May 25, 2024
Two novels about sisters (in France and on a Northern European Island) feature in this selection that launches Memorial Day weekend and the beginning of summer. Another explores polar-opposite women living uneasily under the same roof. There is a common thread of shadowy sensuality, unsettling in a good way—making us pay attention to these singular characters. Our nonfiction choices include a trans memoir as powerful as it is poetic, and a biography of one of the most influential editors of our time. Enjoy your holiday!
Happy reading,
Melanie Fleishman
Buyer, The Center for Fiction Bookstore
Featured Books
-
.
The Blue Maiden
By Anna Noyes
Published by Grove Press
With echoes of The Crucible, Noyes’s (author of the acclaimed story collection Goodnight, Beautiful Women) captivating first novel takes place in the early 1800s on an island off the coast of Sweden. 150 years prior there were witch trials on the neighboring island of Blue Maiden, after which thirty accused women were murdered.

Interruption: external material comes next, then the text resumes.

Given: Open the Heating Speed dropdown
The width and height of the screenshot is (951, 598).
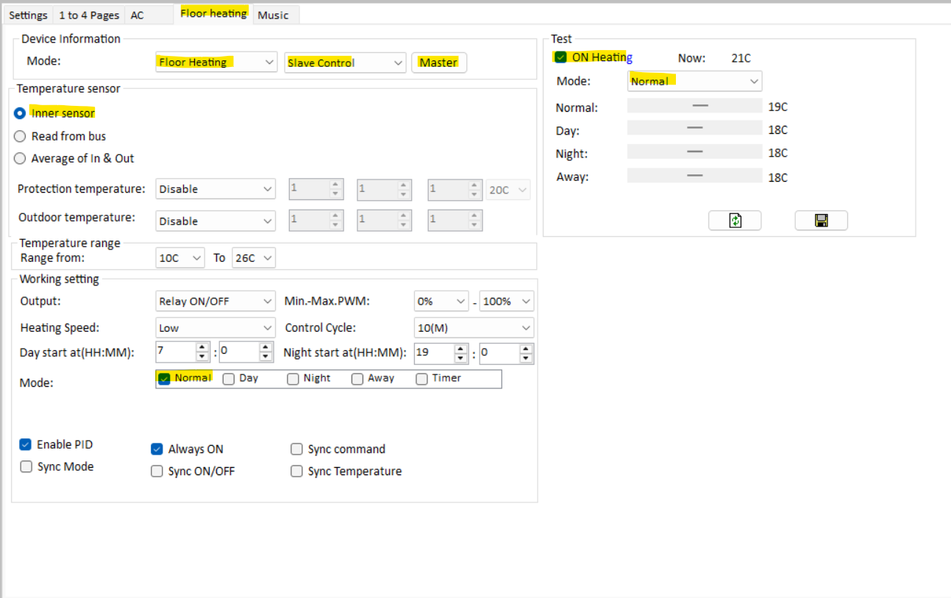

The story revolves around the descendants of one of the witches who escaped death: a priest and his two young daughters who become obsessed by the legacy and the secrets of their dead mother. A (literally) spellbinding Gothic tale of generational trauma with a feminist resonance that will delight readers of Shirley Jackson and Nordic historical fiction.
-
.
The Safekeep
By Yael Van Der Wouden
Published by Avid Reader Press
An unnerving atmosphere pervades this tale set primarily in an old family house in 1960s Holland. Isabel has been living alone here since her parents died though the house is meant to belong to her brother. She’s a classic misanthropic character, filled with trepidation and paranoia (is the silverware going missing?) and lives an isolated life. Then Isabel’s brother insists that his annoying girlfriend stay with her while he is away on business. And everything changes. Like one of Sarah Waters’s quietly chilling novels, this one is mesmerizing. It combines history (post-WWII trauma) with queer desire and sexual awakening, amid darkly complicated family dynamics.
. -
.
The Editor
By Sara B. Franklin
Published by Atria Books
Judith Jones’s name appears in countless book acknowledgments as editor to eminent writers including Elizabeth Bowen, Langston Hughes, John Updike, and Anne Tyler. This wonderful new biography follows her career from an early publishing job at Doubleday to postwar Paris, then back to New York. At Knopf she acquired Anne Frank’s The Diary of a Young Girl and transformed Julia Child’s French cookbook into a massive bestseller. She also published Sylvia Plath’s poems (though she turned down The Bell Jar). Her brilliant career amid the rise of feminism helped make over the image of the woman in the kitchen into one of glamorous independence. The story of Jones’s indispensable contribution to the literary world is catnip for book lovers.
-
.
Pretty
By KB Brookins
Published by Knopf
This is a remarkable book about what it is like to be Black and trans. Assigned female at birth, Brookins was born in Fort Worth, Texas, and identified as a Black lesbian, “wearing pronouns and skinny jeans that didn’t fit.” They wrote this book to not only record the facts of their journey, but also to help others like them who are going through similar experiences. They grew up in a mostly matriarchal family of Baptist church-going women. Sexually abused as a child, they learned ‘to disappear’ early on. Bookins’s writing is replete with lively, colorful language, revealing their poetic chops (poetry and photographs are also included.) A terrific addition to the canon of trans literature.
. -
.
A Good Life
By Virginie Grimaldi
Published by Europa Editions
Translated by Hildegarde Serle
Estranged sisters co-star in this delightful novel from French bestseller Virginie Grimaldi—her first to be published in the U.S. Emma and Agathe are five years apart. Emma became her sister’s protector; Agathe was a timid child, and a bit of a mess. Their childhood was marked by the death of their father and an abusive mother. A lifesaver was their beloved grandmother who lived in the Basque Country, and after a rupture in their relationship in middle age they return to her house to try to repair the damage. Giving each sister a point of view, Grimaldi explores the often-stormy facets of sibling dynamics in a deeply satisfying read.